April 30, 2025
Speaker of the House Mike Johnson
Office of the Speaker
H-232, The Capitol
Washington, DC 20515
Senate Majority Leader John Thune
United States Senate
511 Dirksen Senate Office Building
Washington, DC 20510
Dear Speaker Johnson and Majority Leader Thune,
The stability of the American economy—and the credibility of our governance—is on the line.
We write to you as the elected fiscal stewards of our states. We are responsible for protecting the long-term economic well-being of the people, communities, and institutions we serve. We oversee public assets, safeguard credit ratings, and finance the infrastructure and services that hold this country together.
In the federal system our founders designed, the House and Senate were created to ensure national power remained grounded in local accountability. Congress was not meant to be passive, but an active and co-equal branch of government—one that ensures continuity, credibility, and long-term stewardship, especially when the executive branch falters.
That responsibility is now being tested.
We are operating in a volatile financial landscape—defined by market reactions to erratic federal policy, rising global skepticism about American stability, and the politicization of institutions that have long served as anchors of economic confidence. This is not a temporary disruption. It is a structural shift in how global markets and domestic stakeholders perceive the reliability of the U.S. economy. These aren’t hypothetical risks. These are live consequences. And the branch of government with the constitutional power to address them is not acting.
Below are just a few of the ways this instability is already manifesting:
Stock Market Volatility: In early April, the U.S. stock market experienced its largest two-day loss in history, with the Dow dropping over 4,000 points (9.5%), the S&P 500 falling 10%, and the Nasdaq down 11%. This erased over $6.6 trillion in market value, triggered by tariff escalations and a wave of global uncertainty. While markets have since rebounded partially—on April 22, the Dow rose by 2.7%, the S&P 500 by 2.5%, and the Nasdaq by 2.7%—volatility remains high, and the market has suffered multiple historically bad days.
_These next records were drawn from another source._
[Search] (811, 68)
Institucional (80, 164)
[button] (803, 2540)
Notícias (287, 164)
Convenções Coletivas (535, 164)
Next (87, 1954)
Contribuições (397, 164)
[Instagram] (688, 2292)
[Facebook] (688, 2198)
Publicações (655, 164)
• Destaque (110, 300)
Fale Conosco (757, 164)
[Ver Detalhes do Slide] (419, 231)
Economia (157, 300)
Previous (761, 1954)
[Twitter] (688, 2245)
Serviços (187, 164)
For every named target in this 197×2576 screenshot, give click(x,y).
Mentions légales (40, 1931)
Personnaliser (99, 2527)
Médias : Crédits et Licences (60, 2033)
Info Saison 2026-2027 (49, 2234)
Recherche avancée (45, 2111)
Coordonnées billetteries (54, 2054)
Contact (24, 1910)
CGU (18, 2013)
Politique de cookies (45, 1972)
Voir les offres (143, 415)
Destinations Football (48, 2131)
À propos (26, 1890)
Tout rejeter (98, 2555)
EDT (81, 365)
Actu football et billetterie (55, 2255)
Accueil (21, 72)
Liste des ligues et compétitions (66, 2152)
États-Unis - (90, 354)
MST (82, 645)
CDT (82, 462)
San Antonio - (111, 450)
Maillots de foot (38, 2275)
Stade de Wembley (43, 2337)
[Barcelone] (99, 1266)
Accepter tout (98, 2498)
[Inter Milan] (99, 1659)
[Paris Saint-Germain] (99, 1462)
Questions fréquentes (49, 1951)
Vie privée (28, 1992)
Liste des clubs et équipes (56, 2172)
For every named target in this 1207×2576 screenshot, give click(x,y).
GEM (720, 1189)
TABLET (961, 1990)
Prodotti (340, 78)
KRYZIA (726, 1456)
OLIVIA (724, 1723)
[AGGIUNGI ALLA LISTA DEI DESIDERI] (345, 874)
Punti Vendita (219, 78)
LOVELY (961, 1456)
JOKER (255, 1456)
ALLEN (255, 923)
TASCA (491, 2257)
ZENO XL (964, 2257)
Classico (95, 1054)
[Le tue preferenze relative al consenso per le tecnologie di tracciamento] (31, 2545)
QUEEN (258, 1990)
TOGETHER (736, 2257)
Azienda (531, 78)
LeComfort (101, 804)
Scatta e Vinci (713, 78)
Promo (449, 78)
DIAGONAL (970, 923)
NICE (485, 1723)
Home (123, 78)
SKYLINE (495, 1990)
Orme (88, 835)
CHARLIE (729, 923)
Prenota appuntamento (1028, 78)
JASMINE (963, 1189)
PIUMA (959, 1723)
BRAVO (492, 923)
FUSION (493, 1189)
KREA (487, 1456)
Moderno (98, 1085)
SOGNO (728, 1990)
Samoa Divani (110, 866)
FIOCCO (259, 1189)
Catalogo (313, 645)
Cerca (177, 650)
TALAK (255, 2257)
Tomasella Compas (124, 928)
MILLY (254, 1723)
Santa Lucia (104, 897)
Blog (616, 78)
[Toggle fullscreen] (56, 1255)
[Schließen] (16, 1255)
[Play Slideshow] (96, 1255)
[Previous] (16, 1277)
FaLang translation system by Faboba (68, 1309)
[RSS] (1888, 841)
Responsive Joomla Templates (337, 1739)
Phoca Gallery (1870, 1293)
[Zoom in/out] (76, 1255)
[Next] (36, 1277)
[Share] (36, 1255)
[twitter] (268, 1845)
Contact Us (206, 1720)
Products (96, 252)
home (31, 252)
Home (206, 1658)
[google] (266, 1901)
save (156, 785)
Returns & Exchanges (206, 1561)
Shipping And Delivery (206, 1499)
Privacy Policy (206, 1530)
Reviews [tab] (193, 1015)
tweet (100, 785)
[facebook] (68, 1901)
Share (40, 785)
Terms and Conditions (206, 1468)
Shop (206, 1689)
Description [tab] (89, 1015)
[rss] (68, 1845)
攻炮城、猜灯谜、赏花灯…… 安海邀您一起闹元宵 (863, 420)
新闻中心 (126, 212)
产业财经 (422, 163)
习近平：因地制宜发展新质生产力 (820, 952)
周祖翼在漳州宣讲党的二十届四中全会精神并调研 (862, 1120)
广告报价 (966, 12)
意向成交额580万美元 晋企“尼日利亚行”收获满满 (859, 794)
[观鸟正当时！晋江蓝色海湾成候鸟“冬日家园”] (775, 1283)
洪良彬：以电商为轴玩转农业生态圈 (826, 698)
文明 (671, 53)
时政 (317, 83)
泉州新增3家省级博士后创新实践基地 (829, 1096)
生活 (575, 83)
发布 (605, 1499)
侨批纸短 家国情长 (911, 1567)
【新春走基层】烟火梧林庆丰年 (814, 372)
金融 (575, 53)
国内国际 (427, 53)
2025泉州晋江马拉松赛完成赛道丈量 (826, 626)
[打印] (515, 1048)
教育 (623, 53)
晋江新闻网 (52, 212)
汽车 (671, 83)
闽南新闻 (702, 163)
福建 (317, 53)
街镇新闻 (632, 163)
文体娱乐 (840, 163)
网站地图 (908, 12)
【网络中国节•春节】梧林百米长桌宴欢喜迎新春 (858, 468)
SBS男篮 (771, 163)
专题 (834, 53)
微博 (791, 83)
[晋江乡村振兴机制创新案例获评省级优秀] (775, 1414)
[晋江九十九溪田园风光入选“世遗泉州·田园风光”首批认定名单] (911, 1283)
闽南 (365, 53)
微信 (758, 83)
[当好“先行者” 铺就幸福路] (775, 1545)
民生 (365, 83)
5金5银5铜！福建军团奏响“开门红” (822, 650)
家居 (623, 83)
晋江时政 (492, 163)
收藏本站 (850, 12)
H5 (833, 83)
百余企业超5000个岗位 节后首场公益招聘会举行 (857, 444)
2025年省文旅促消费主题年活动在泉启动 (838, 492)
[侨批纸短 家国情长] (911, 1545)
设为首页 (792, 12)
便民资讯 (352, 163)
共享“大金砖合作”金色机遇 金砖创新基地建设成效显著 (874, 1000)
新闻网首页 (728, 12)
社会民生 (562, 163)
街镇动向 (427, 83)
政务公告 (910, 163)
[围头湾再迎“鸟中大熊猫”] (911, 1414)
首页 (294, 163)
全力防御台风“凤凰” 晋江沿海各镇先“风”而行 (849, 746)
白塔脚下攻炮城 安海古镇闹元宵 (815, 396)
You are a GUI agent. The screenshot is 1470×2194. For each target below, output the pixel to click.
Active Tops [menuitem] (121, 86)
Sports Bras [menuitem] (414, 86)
Dollar Performance: The U.S. dollar has weakened to a three-year low and continues to be subject to ongoing instability given investors’ concerns about U.S. economic leadership and policy direction.
Rising Borrowing Costs: Borrowing costs are increasing for governments, businesses, and families, as volatility drives up interest rates and undermines access to affordable capital.
Declining Economic Indicators: Consumer confidence has dropped below levels seen during the Great Recession. The Philadelphia Fed reports a 34.2% plunge in new manufacturing orders, while the New York Fed’s General Business Conditions Index has fallen to its second-lowest reading in more than two decades.
Consumer Confidence: The University of Michigan's preliminary April reading shows consumer sentiment at 50.8, down from 57.0 in March, marking the second-lowest level on record.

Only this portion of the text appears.